Hindarilah aturan-aturan yang justru menambah beban tenaga kerja dan pebisnis
lokal yang tiap hari harus sabar membuang waktu 2-6 jam pergi-pulang ke
tempat kerja.
Kedua, apa
pun jenis moda kendaraan pasti ada risiko kecelakaan. Bagi yang
mengoperasikan kendaraan, risiko ini masuk dalam kategori kecelakaan kerja,
tetapi karena jenis pekerjaan ini belum terdeteksi oleh sistem
ketenagakerjaan di Indonesia, kesadaran dari para pengemudi untuk
mengasuransikan diri menjadi sangat penting. Jika tidak, risiko kecelakaan
tidak hanya menjadi beban keluarga, tetapi juga beban negara. Bagaimana cara
membangun kesadaran itu, tentu bukan dengan menghukum, tetapi dengan
melakukan pendidikan publik yang menarik.
Korlantas
Polri menyebutkan pada 2011-2013 kecelakaan lebih banyak terjadi di pagi hari
(34%) dan sore hari (24,14%). Periode waktu ini menunjukkan bahwa frekuensi
tingkat kecelakaan terjadi pada saat pekerja berangkat dan pulang dari tempat
kerja. Dari jenis kendaraannya, Korlantas menyebut bahwa jenis kendaraan roda
dua atau sepeda motor yang lebih banyak mengalami kecelakaan bila
dibandingkan dengan alat transportasi lain. Secara statistik kecelakaan
sepeda motor sebesar 52,5%, kendaraan roda empat atau mobil pribadi 20%, alat
transportasi pengangkut barang 17,5%, dan bus 10%.

## Entri yang Disediakan

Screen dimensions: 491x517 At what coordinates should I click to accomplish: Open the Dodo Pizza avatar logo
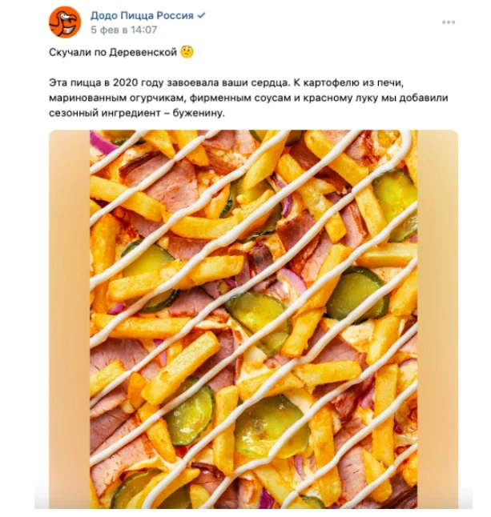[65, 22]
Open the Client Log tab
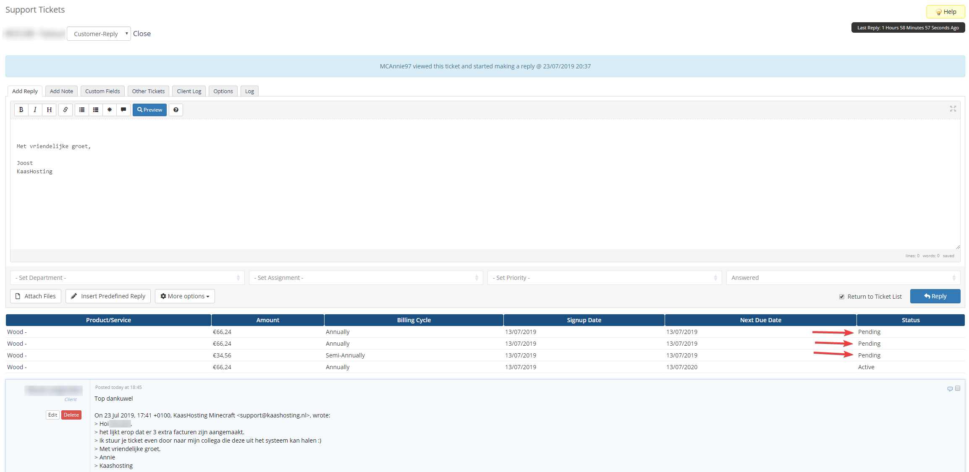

--

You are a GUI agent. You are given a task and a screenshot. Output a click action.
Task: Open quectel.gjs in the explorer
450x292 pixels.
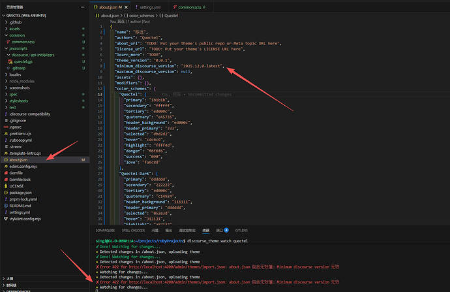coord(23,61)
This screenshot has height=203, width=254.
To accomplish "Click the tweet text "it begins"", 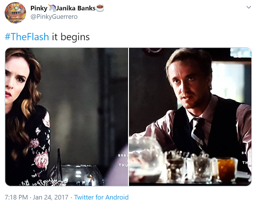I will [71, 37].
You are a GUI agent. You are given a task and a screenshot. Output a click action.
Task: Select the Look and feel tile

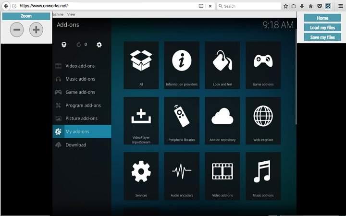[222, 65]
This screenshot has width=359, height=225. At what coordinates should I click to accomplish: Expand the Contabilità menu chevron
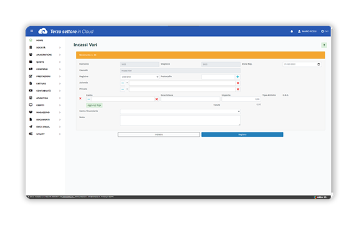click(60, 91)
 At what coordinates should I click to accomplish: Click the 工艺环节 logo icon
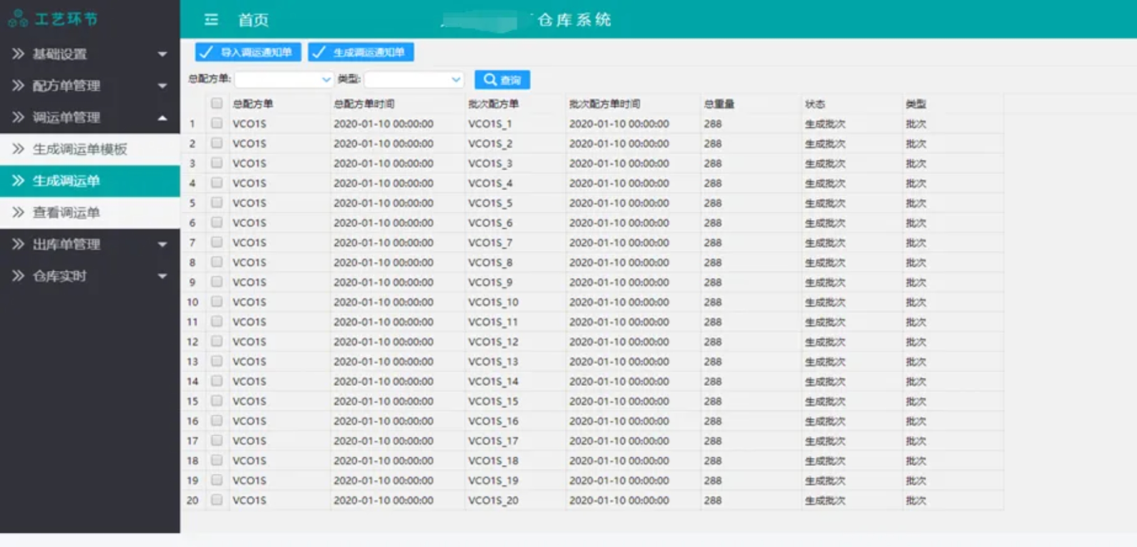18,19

## Tugas Anda
Jawablah pertanyaan berikut berdasarkan kutipan teks tentang risiko perjalanan ke tempat kerja.
1. Berapa lama waktu pergi-pulang ke tempat kerja yang harus dihabiskan tenaga kerja dan pebisnis lokal setiap hari?
2. Kesadaran para pengemudi untuk melakukan apa yang disebut menjadi sangat penting?
3. Berapa persentase kecelakaan bus menurut statistik Korlantas?
Entri-entri tersebut adalah bahan terpisah dari kutipan teks.

## Jawaban Lengkap
1. 2-6 jam.
2. Mengasuransikan diri.
3. 10%.